Oleo-Krem Cavior- oleje indyjskie moringa i tamanu, Diamond- oleje amazońskie babassu i pequi, Biovax
Witajcie!
Osoby które regularnie mnie czytają wiedzą, że mam słabość
do produktów Biovax i gdy na rynek weszły nowe produkty oleo-kremy, to na ich widok oczy
mi świeciły jak zapalniczki. Nie byłam zdecydowana którą wersje wybrać i niczym
sama ją wybrałam, to w ramach akcji „Życzenia dla blogerki” otrzymałam dwie. W
moje ręce wpadła wersja Cavior oleje indyjskie Moringa i tamanu oraz Diamond
oleje amazońskie babassu i pequi. Ciekawych jak sprawdziły się na moich włosach
zapraszam do dalszego czytania.
Ekstrakt z kawioru- bogactwo
składników odżywczych zamkniętych w czarnych perełkach kawioru sprawia, że
składnik ten wszechstronnie działa na włosy: dzięki zawartości
przeciwutleniaczy chroni je przed utratą koloru i zachowuje ich młodość, a
witaminy i minerały rewitalizują je i nawilżają.
Olej Moringa- to
lekki i jednocześnie bardzo odżywczy olej tłoczony na zimno z nasion
indyjskiego „drzewa cudu”. Wykazuje działanie nawilżające włosy. Jest naturalnym
środkiem przeciwutleniającym o wyjątkowych właściwościach wygładzających i
zmiękczających.
Olej Tamanu- wytłaczany
z pestek dojrzałych owoców drzewa rosnącego na obszarze Indii. Niezwykle
skuteczny w ujarzmianiu suchych, puszących się włosów. Wspomaga utrzymanie
właściwego poziomu nawilżenia, nadaje włosom gładki i lśniący wygląd. Dzięki
zawartości korzystnych dla włosów lipidów pomaga w utrzymaniu ich naturalnego
zdrowia i piękna.
Odżywczy Oleo-krem do włosów Biovax Diamond to niezwykły
preparat, zawierający najdroższy wśród klejnotów- diament, w połączeniu z
bogactwem olejów Babassu i Pequi, pochodzących z tropikalnych lasów Amazonii.
Pył diamentowy- subtelnie
rozdrobiony pył z najcenniejszego na świecie kamienia szlachetnego nadaje
włosom przepiękny, skrzący się blask i moc.
Olej Babassu- wytłaczany
z orzeszków palmy Oringya Cohune.
Polecany szczególnie do kosmetyków, które mają nawilżać, wzmacniać i zmiękczać
włosy. Zawiera około 70% lipidów, w tym dużą zawartością kwasu laurynowego i
mirystynowego. Olej babassu wnika w strukturę włosa i wygładza go, ułatwia
rozczesywanie i zabezpiecza przed rozdwajaniem końcówek.Olej Pequi- pozyskiwany z nasion brazylijskiego owocu Caryocar Brasiliense, pomaga w utrzymaniu wilgoci i będąc bogatym w antyoksydanty pomaga w zachowaniu dobrej kondycji włosa, jego koloru, połysku i gładkości. Ponadto, dzięki swoim właściwościom, przeciwdziała mierzwieniu się włosów, co pozwala na utrzymanie ich pięknego i zdrowego wyglądu.

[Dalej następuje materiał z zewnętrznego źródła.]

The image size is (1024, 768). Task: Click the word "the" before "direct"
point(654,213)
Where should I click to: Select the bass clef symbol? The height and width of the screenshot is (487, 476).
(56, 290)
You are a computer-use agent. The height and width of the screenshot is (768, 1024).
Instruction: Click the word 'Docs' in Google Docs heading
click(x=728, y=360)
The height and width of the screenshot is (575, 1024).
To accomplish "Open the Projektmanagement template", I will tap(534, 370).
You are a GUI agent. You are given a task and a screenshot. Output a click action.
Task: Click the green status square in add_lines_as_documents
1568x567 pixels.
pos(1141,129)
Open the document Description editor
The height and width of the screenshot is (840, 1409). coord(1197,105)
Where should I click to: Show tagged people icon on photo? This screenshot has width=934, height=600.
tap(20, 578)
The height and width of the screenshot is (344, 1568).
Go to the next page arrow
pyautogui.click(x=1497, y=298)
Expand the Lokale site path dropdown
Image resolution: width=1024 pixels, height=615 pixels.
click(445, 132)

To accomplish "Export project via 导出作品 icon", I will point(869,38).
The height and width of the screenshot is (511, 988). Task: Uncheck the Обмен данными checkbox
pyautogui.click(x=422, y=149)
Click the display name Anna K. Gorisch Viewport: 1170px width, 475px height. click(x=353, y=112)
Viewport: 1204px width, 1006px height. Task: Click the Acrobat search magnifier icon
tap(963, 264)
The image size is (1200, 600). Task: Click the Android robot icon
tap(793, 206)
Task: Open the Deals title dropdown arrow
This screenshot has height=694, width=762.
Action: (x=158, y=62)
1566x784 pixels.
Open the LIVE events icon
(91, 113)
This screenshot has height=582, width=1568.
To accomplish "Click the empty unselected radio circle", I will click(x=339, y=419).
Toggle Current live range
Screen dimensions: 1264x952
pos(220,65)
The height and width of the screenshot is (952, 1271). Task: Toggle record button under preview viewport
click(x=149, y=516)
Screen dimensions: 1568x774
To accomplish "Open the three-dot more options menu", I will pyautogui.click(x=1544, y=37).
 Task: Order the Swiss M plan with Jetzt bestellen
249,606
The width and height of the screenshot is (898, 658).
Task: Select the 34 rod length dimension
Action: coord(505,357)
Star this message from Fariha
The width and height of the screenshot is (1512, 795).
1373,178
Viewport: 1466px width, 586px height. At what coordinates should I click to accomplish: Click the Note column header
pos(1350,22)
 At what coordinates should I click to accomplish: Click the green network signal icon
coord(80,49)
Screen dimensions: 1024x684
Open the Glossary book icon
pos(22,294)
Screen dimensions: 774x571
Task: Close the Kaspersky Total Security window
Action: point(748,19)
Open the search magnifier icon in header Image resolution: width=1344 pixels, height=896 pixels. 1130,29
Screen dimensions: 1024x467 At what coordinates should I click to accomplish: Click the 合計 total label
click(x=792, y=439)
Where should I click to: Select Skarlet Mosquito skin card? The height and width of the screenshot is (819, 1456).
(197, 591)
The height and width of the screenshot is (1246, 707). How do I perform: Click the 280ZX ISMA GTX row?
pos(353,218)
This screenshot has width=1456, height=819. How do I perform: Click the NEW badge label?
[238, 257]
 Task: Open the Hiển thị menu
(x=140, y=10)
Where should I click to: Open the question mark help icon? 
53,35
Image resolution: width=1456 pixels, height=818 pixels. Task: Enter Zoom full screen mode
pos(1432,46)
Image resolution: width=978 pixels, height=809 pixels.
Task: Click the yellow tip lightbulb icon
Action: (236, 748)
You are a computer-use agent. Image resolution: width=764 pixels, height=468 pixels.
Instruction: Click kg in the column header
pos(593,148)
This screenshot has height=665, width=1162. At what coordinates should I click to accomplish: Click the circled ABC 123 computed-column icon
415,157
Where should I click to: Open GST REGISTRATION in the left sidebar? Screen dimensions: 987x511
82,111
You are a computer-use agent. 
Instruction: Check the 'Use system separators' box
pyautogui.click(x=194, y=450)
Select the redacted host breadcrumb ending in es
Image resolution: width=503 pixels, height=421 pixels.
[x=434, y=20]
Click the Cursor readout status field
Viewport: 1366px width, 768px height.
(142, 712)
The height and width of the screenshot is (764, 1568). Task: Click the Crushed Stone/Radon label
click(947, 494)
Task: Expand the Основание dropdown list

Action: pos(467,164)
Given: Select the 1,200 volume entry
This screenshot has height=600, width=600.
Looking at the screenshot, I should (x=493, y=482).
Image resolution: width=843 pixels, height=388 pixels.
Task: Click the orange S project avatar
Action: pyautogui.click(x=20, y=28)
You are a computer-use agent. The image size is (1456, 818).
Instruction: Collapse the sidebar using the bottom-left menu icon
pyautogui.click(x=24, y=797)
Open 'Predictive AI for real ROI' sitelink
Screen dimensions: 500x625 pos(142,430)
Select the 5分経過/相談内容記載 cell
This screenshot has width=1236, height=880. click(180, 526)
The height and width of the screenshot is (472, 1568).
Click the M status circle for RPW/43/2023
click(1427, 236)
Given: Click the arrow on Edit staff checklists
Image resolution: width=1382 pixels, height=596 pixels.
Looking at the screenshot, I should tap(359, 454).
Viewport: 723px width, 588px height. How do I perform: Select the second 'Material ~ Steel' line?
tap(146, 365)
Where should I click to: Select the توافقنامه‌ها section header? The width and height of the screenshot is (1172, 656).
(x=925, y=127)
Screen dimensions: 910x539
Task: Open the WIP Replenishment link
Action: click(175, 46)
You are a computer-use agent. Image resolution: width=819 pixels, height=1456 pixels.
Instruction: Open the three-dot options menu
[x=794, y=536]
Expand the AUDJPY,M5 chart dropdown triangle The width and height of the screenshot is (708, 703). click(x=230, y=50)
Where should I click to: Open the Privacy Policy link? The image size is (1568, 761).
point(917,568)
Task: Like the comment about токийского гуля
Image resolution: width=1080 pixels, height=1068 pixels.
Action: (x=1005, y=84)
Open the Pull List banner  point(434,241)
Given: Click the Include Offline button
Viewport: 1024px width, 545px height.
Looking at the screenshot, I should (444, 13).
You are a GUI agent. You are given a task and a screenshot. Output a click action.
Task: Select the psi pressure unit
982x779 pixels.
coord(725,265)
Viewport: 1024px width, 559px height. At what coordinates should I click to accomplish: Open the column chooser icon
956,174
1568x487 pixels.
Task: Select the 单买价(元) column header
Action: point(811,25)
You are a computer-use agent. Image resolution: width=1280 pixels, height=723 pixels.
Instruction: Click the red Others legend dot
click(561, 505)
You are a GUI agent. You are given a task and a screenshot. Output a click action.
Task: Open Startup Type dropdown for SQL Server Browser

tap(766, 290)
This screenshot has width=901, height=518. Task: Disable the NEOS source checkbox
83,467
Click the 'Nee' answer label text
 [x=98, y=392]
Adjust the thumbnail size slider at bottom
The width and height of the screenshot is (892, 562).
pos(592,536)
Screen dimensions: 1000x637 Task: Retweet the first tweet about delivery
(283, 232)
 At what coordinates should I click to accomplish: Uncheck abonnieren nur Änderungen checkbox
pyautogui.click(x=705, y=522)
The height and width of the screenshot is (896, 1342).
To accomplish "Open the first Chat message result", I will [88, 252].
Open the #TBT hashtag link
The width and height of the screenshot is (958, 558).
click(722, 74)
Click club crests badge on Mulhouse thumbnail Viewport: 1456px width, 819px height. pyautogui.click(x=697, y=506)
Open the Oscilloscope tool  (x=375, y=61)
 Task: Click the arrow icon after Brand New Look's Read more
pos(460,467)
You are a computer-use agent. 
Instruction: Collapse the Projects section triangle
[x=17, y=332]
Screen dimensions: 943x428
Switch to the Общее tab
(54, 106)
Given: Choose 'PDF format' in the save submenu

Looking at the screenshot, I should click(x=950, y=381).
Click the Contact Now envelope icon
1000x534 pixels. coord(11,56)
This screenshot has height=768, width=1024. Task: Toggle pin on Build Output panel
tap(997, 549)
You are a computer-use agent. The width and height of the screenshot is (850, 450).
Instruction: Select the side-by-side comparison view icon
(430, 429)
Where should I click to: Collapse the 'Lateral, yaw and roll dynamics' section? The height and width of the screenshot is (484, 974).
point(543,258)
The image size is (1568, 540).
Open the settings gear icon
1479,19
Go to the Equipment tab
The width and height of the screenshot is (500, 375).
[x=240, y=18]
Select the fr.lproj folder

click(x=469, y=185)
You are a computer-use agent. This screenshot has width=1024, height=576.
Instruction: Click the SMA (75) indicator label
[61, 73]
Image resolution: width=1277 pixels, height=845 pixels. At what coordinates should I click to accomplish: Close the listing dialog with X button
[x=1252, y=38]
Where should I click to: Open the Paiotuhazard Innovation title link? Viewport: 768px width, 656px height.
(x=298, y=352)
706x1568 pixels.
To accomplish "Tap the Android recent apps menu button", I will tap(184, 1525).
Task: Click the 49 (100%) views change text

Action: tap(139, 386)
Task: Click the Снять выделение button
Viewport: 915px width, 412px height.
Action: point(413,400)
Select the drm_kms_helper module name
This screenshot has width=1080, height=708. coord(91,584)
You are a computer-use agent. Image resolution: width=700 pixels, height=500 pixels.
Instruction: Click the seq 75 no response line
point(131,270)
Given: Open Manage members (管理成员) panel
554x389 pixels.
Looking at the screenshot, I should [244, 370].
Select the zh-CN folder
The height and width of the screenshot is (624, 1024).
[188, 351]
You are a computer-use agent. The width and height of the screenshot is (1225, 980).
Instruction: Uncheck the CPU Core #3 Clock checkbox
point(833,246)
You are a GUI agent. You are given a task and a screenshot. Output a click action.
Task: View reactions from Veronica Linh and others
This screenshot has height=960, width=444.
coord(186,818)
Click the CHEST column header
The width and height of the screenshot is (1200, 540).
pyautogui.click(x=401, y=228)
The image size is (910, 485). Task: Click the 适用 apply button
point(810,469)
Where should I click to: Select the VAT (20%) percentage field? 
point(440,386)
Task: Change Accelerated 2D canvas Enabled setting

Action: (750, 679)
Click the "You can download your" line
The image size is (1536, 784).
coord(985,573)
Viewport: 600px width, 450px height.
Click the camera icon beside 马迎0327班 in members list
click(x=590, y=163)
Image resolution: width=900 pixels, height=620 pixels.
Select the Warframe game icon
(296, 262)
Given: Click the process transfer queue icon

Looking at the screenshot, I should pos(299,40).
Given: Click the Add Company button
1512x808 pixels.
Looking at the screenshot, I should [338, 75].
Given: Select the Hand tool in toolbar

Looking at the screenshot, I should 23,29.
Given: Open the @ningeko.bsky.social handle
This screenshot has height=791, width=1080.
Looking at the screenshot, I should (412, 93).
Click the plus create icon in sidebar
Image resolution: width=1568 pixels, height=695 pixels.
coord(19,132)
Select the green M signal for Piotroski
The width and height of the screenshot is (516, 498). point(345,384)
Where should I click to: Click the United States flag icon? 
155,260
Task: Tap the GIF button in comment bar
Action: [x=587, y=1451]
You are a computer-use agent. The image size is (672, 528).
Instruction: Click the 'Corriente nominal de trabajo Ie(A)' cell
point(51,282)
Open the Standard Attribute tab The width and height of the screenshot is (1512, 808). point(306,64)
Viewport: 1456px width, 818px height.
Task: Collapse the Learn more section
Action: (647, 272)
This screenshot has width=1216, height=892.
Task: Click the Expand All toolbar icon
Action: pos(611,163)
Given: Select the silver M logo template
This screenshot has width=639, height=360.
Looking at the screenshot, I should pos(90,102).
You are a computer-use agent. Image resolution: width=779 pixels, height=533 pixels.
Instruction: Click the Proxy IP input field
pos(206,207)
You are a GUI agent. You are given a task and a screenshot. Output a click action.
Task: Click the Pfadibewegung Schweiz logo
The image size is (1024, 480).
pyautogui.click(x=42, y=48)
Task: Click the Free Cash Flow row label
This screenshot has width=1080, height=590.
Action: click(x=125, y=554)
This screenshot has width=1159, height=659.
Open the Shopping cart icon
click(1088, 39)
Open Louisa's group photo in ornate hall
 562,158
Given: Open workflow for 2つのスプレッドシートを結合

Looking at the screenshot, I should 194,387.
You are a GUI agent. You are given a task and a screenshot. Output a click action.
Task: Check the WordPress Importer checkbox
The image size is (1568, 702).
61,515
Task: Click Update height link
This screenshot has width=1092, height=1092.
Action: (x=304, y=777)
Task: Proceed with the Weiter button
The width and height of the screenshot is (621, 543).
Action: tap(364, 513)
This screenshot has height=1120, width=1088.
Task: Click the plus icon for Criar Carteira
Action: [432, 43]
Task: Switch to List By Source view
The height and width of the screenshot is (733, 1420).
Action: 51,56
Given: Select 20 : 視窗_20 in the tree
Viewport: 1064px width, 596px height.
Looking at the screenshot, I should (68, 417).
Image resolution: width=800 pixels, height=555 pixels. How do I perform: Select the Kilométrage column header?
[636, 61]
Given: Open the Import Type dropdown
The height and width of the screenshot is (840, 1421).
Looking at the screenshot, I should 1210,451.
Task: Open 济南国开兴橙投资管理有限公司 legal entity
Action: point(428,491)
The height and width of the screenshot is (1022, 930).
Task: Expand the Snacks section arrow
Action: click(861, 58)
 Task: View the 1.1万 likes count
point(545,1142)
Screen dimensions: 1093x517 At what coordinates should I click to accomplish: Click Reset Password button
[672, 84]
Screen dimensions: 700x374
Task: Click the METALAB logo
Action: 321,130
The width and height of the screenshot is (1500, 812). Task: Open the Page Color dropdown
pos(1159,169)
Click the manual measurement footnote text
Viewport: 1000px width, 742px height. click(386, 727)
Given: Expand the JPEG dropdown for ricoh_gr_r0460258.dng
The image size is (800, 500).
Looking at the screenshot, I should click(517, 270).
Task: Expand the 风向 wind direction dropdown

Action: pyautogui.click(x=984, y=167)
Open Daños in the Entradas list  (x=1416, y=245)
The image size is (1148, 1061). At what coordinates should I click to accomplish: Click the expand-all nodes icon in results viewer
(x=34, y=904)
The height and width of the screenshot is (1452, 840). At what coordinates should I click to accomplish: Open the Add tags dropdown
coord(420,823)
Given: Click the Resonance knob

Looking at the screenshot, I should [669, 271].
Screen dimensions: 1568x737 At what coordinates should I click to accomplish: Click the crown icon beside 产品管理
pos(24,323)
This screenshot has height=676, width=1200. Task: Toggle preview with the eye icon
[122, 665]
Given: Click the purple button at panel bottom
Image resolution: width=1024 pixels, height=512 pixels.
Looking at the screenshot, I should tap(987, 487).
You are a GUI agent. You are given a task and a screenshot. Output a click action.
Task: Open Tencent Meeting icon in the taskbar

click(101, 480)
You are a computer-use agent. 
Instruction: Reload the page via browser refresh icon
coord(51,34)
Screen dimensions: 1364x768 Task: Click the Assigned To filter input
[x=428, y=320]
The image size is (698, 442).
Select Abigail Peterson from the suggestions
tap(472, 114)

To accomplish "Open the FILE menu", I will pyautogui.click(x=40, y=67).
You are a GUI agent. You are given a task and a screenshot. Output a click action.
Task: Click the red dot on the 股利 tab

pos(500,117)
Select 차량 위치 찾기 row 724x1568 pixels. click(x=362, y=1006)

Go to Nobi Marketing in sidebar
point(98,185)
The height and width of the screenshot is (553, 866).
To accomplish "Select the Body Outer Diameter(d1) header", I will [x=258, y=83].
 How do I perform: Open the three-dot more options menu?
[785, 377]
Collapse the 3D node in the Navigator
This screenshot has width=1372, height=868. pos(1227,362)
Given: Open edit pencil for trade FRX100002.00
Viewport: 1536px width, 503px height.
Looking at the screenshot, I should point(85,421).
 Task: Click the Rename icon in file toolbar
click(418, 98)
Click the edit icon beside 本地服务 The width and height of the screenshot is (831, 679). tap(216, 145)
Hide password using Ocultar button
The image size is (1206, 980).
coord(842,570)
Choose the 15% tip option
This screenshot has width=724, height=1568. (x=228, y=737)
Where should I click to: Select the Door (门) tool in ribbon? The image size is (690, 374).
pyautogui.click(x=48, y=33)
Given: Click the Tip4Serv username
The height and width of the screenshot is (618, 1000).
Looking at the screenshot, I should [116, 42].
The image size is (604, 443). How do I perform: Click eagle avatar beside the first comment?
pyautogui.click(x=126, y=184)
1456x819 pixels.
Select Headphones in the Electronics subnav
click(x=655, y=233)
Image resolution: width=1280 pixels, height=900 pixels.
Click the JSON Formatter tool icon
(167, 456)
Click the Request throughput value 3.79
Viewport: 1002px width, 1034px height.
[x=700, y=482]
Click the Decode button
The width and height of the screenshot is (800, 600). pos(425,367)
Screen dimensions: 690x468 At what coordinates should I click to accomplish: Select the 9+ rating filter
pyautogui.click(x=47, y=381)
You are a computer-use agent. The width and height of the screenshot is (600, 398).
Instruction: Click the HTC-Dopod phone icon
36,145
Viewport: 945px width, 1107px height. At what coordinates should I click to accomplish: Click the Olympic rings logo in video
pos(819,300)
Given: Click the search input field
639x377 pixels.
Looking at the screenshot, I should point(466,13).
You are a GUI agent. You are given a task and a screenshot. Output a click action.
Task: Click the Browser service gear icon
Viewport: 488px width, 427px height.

Oleo-kremy, sprawiają że włosy są:
- idealnie wygładzone i miękkie
- zjawiskowo lśniące
- intensywnie odżywione i zdrowe
- naturalnie piękne i lekkie, bez efektu obciążenia
Oba produkty
umieszczone są w miękkich tubkach, które stawiamy na zamknięciu, dzięki czemu
nie ma problemu z ich wydobyciem z opakowania. Produkt wyciskamy przez malutki
otworek. Pojemność to 125ml. Wersja Diamond charakteryzuje się opakowaniem w
tonacji bieli i srebra, natomiast Cavior to połączenie czerni z złotem.
Opakowania wyglądają luksusowo i przyciągają wzrok.
Konsystencja
oleo-kremów jest bardzo do siebie podobna, jest kremowa, puszysta i lekka.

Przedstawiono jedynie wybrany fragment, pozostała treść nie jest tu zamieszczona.